Ho lasciato in secondo piano (a qualcuno forse così sembrerà) il problema della protezione dei bambini. Si tratta di un argomento decisivo anche dal punto di vista legale, a mio avviso, perché l’obbligo di denuncia c’è in questa situazione ma io ho preferito non insistere su questo punto per una ragione che considero estremamente importante. Per avere la possibilità di insistere, cioè, sull’idea per cui quella su cui dobbiamo sempre basarci, al di là di tutte le apparenze, è la sostanziale, profonda convergenza che c’è, dal punto di vista psicologico, nelle relazioni interpersonali violente, fra interesse delle vittime e interesse dei persecutori e dei violenti. Sull’idea, cioè, per cui il violento produce ogni volta con i suoi comportamenti ferite in sé stesso oltre che nella sua vittima e che poche psicopatologie sono insieme mutilanti e gravi come quelle di chi è obbligato da dentro a violentare dei bambini. Essendo stato, come spesso accade, violentato a sua volta nell’infanzia ed attivando dunque, nel momento in cui prende il ruolo del violentatore, solo una ripetizione dolorosa e anacronistica della sua ferita originaria. Non traendone alcun tipo di sollievo, neppure momentaneo, ma solo, nel suo profondo, dolore, vergogna, senso di colpa e ulteriore difficoltà a vivere la sua vita.

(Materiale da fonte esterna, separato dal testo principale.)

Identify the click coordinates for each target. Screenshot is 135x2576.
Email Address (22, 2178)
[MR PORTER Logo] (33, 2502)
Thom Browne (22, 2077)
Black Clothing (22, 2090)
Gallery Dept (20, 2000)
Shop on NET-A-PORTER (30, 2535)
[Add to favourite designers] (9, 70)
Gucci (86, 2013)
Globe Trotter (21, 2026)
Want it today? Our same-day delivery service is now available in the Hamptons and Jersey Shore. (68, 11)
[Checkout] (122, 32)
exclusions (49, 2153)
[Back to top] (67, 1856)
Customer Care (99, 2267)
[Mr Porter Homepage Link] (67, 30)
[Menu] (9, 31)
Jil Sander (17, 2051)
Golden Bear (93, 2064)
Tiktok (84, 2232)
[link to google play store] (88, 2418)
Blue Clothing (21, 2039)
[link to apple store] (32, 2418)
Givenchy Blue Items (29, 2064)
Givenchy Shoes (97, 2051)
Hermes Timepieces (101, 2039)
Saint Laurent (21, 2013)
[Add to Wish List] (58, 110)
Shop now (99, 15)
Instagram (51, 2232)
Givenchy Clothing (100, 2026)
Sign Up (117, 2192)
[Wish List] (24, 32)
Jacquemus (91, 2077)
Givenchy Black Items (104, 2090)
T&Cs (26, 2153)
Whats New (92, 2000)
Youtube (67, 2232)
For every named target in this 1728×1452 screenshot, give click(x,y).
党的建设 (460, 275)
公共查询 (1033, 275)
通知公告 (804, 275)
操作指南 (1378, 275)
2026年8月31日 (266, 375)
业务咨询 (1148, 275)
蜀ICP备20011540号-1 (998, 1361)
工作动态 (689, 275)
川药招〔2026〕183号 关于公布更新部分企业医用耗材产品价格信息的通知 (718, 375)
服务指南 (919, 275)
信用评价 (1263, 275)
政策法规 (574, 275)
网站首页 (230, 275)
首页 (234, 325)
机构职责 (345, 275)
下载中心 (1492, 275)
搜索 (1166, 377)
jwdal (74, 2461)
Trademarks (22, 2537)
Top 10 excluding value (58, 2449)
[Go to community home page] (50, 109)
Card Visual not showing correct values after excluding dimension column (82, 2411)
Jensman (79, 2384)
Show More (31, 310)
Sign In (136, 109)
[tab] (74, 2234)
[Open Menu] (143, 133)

Questa riflessione, io me ne rendo bene conto, può essere considerata di tipo essenzialmente etico. Quello che io vorrei sottolineare, invece, è che io la sento come una riflessione di ordine prevalentemente clinico. Una riflessione abitualmente sottovalutata da chi non si rende conto della sua importanza fondamentale nelle cure di tutti quei disturbi di personalità che si collegano ad una percezione erronea del Sé, a quella che in psicoanalisi viene definita come una patologia del Sé grandioso. Alle persone che non si rendono conto di star male, cioè, o che se ne rendono conto in modo limitato semplicemente perché i loro meccanismi difensivi li costringono ad evitare qualsiasi confronto con le loro parti più deboli o più infantili. Rendendo impossibile la richiesta di aiuto terapeutico («non ne ho bisogno») o trasformandola in un bisogno del tutto strumentale («ho bisogno solo di qualcuno che mi ascolti e mi capisca»): fino al momento in cui con chiarezza qualcuno (il terapeuta) non li riporta ad una considerazione realistica degli effetti, su loro e su gli altri, dei loro comportamenti.